Kids thrive on structure and consistency. It's good for them to see adults sitting down with them, they watch and they learn. Some days I wish I could take my plate to the bedroom and enjoy my food in peace and quiet, but it's more important to me to set a good example for my kids.

I have a very, very low tolerance for fussy eaters at this house, so the rule is that they have to sit there whether they eat or not. They won't let themselves starve, so they eat what's served.

neenee
10-18-2009, 12:40 AM
We always eat dinner as a family. Well, those of us that are home at the time. DD#1 is usually not around for dinner now that she is an adult and working, going to school, etc.

We eat dinner everyday by 5:30 and it is on usually on the table when Daddy walks in the door. We love this time as it is when everyone is together and can talk about their day and I can give updates, reminders etc. to DH and the kids.

We always ate almost as a family growing up. My Dad never ate at the table. He ate in the living room in his recliner watching TV but, Mom and all of the kids ate at the table. I always wished he would have joined us.

MissKim
10-18-2009, 07:50 AM
We have always eaten as a family, and do so now even though Dan isn't home for dinner 4 nights a week. When Chesney was a newborn, she still sat at the table during dinner.

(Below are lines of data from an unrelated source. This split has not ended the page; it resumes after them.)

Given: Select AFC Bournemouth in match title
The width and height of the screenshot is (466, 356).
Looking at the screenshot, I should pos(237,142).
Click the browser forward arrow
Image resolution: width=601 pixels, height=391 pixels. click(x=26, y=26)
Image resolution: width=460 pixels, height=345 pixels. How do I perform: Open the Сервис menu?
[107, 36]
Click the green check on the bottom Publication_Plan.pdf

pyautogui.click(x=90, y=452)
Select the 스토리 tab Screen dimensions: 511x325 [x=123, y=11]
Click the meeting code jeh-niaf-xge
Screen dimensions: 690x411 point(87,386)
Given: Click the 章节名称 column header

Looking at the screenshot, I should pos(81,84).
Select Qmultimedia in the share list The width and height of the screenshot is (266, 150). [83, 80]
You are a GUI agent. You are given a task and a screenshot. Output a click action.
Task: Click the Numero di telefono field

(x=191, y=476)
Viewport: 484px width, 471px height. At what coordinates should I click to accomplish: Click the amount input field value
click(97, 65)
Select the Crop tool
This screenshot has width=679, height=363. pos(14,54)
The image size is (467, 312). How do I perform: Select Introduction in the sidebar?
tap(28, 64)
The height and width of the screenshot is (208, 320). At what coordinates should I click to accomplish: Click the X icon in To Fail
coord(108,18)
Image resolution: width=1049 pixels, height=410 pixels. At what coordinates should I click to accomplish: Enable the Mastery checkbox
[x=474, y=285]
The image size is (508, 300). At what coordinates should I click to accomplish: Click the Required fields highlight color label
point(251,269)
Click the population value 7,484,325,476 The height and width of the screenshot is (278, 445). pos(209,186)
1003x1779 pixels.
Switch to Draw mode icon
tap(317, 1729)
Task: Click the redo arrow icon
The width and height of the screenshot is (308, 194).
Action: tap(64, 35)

We have a rule... you get out of your seat, you're done eating. Chesney used to try to eat a bit, then wander, then come back and eat a bit. She did that once, got up, and I dumped her plate even though she had just started eating. She never did it again. Same with eating new foods. I serve them everything. If they don't want to try it, that's fine, but I'm not making something different for them. Of course, now my kids are old enough that if they don't like something, they can fix something else. There's a lot of PB&J eating going on here some weeks.

crystalbella77
10-18-2009, 11:17 AM
We always eat together but the boys are usually eating something different than what I made or throwign a fit about what we are trying to get them to eat. In general it's not usually that bad....but sometiems it is. If I just cater to them it is lovely, lol!

~Julie~
10-18-2009, 11:23 AM
Most of the time yes. We didn't before and the girls always said something about it so I made it a priority to do it when we moved. Now we sit there and talk about work, school etc.

SeattleSheri
10-18-2009, 12:01 PM
We eat together 90% of the time. I wouldn't say it's my favorite part of the day, but I like it :)

Sheana
10-18-2009, 09:28 PM
We try to sit down and eat together every single night, it doesn't always happen. But it's my favorite time of the day! When my girls were younger though, I couldn't wait to get dinner over with.. it was just sooooo stressful. As they have gotten older, it has gotten way better.

Jennilyn
10-18-2009, 09:40 PM
I didn't choose any of the options. My hubby works weird hours so he isn't usually home until 7 or so. The girls and I have supper together then he has it reheated when he comes home or gets something else.